Pour arriver à atteindre les objectifs de
recrutement, des sommes sont offertes aux nouvelles recrues, avec des bonus
importants versés à ceux qui acceptent des assignations dangereuses — par
exemple, 40 000 $ pour les soldats enrôlés pour conduire des camions en
Irak. Les deux tiers des nouvelles recrues de l'armée recevront une forme ou
une autre de bonus, ce qui constitue, selon un compte rendu de la presse, « la
mesure incitative la plus importante pour les recrues ».
L'armée a également grandement augmenté le
nombre de ses recruteurs — comme ceux dont les efforts de recrutement des
minorités à Flint au Michigan ont été enregistrés sur pellicule dans Fahrenheit
9/11, le film de Moore. Le nombre de recruteurs a bondi de 5500 à 6500, alors
que le nombre de recrues demeure le même, une indication de l'effort beaucoup
plus grand nécessaire pour pousser les jeunes à s'enrôler.
Les tactiques employées par les recruteurs ont
été exposées dans un rapport publié en août par le Government Accountability
Office [l'organisme américain chargé de surveiller les agissements de
l'administration] qui rapporte que le nombre de fautes commises par les recruteurs
a augmenté de 50 pour cent en 2005, atteignant 6600 cas, comparativement à 4400
en 2005. Le nombre de cas jugés fondés après enquête a augmenté légèrement
plus, passant de 400 à 630, alors que les violations criminelles commises par
des recruteurs ont plus que doublées, passant de 33 à 68. Ces violations
incluent la coercition, le harcèlement sexuel, la falsification de documents et
la non-divulgation d'informations qui autrement disqualifieraient une recrue.
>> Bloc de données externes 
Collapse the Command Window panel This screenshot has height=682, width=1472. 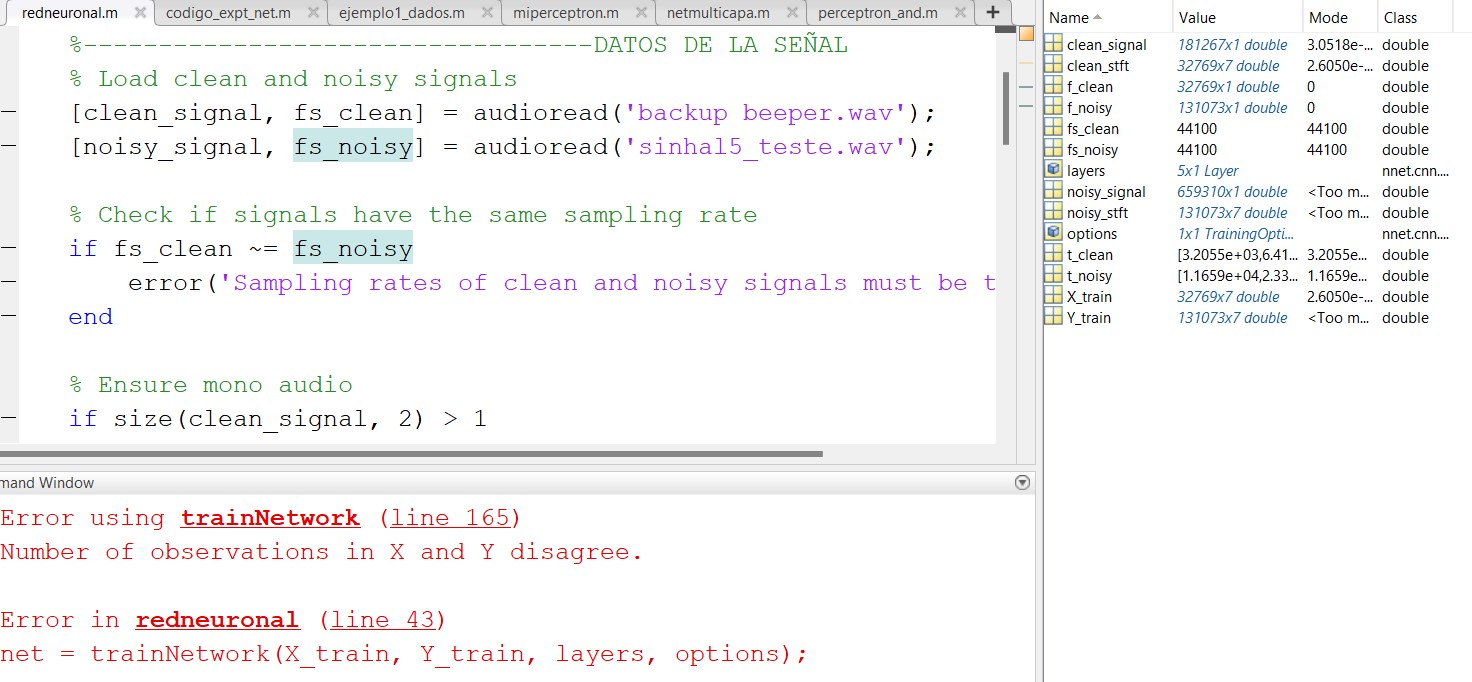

Plus de 80 recruteurs ont été réprimandés pour mauvaise conduite sexuelle
envers des recrues potentielles.
Dans un effort visant à intensifier la
pression sur les recrues dans certaines régions, le Pentagone a donné à contrat
le recrutement à des compagnies privées, au lieu de laisser cette tâche au
personnel en uniforme. Ces recruteurs civils ne sont guère mieux que des chasseurs
de prime. Payés près de 6000 $ par tête, ils sont allés chercher plus de
15 000 nouvelles recrues cette année, ce qui leur a procuré une somme approchant
les 100 millions en dollars sanglants.
Depuis le début de l'invasion et de
l'occupation en Irak, le Pentagone a plusieurs fois sonné l'alarme sur les
difficultés de recrutement et des dangers que l'armée américaine ne soit pas
assez grande pour pouvoir atteindre les objectifs ambitieux de la politique
étrangère de l'administration Bush.
Il ne fait aucun doute que Kerry est bien au
courant de ces préoccupations, qui ont été exprimées particulièrement par ces
officiers militaires à la retraite qui ont endossé sa campagne de 2004 ou qui
se présentent comme candidat démocrate en 2006. Il est bien possible que le
fait qu'il soit très conscient de cette question, ait contribué à son lapsus à
Pasadena.
Les démocrates sont incapables de reconnaître
ce qui est compris par n'importe quel observateur politique honnête, soit que
beaucoup de ceux qui s'enrôlent dans l'armée américaine, pour être transformé en
force d'occupation oppressive en Irak et en Afghanistan, sont eux mêmes victimes
d'injustice, d'oppression et de pauvreté dans la société américaine.
L'abjecte prostration de ses collègues démocrates
devant les hurlements d’outrage feint à propos de « l'insulte » de
Kerry aux troupes est un événement politique significatif. Il démontre
l'engagement du Parti démocrate, quelque soit les différends mineurs qui
existent sur des questions tactiques, au programme de guerre et d'agression de
l'administration Bush — un engagement qui va rapidement et clairement se
manifester si les démocrates devaient gagner le contrôle de l'une ou des deux
chambres du Congrès dans les élections de mi-mandat qui se tiennent la semaine
prochaine.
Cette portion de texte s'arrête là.